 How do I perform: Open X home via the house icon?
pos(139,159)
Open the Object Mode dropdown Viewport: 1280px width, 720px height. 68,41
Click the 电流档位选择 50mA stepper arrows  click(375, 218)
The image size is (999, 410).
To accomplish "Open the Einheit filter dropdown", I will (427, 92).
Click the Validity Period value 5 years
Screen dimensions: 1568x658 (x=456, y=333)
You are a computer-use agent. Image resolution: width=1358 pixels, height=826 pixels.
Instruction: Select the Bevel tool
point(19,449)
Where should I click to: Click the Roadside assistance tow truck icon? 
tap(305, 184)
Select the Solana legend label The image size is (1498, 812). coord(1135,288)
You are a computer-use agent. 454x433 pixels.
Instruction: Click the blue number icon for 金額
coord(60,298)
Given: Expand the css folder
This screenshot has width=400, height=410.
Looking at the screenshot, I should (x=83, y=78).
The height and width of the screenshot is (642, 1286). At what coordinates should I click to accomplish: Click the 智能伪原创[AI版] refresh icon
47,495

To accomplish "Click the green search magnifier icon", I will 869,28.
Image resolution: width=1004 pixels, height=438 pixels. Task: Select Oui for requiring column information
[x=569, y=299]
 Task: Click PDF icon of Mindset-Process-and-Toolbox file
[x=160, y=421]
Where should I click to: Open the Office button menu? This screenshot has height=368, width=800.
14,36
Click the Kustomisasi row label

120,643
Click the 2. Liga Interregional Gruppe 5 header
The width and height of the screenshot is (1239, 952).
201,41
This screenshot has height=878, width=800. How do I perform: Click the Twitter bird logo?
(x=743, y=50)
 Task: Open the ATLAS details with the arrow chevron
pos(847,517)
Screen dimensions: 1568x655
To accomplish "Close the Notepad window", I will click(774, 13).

[Your objective] Transcribe the full listing, matching it exactly.

[Task output]
 How do I perform: Open X home via the house icon?
pos(139,159)
Open the Object Mode dropdown Viewport: 1280px width, 720px height. 68,41
Click the 电流档位选择 50mA stepper arrows  click(375, 218)
The image size is (999, 410).
To accomplish "Open the Einheit filter dropdown", I will (427, 92).
Click the Validity Period value 5 years
Screen dimensions: 1568x658 (x=456, y=333)
You are a computer-use agent. Image resolution: width=1358 pixels, height=826 pixels.
Instruction: Select the Bevel tool
point(19,449)
Where should I click to: Click the Roadside assistance tow truck icon? 
tap(305, 184)
Select the Solana legend label The image size is (1498, 812). coord(1135,288)
You are a computer-use agent. 454x433 pixels.
Instruction: Click the blue number icon for 金額
coord(60,298)
Given: Expand the css folder
This screenshot has width=400, height=410.
Looking at the screenshot, I should (x=83, y=78).
The height and width of the screenshot is (642, 1286). At what coordinates should I click to accomplish: Click the 智能伪原创[AI版] refresh icon
47,495

To accomplish "Click the green search magnifier icon", I will 869,28.
Image resolution: width=1004 pixels, height=438 pixels. Task: Select Oui for requiring column information
[x=569, y=299]
 Task: Click PDF icon of Mindset-Process-and-Toolbox file
[x=160, y=421]
Where should I click to: Open the Office button menu? This screenshot has height=368, width=800.
14,36
Click the Kustomisasi row label

120,643
Click the 2. Liga Interregional Gruppe 5 header
The width and height of the screenshot is (1239, 952).
201,41
This screenshot has height=878, width=800. How do I perform: Click the Twitter bird logo?
(x=743, y=50)
 Task: Open the ATLAS details with the arrow chevron
pos(847,517)
Screen dimensions: 1568x655
To accomplish "Close the Notepad window", I will click(774, 13).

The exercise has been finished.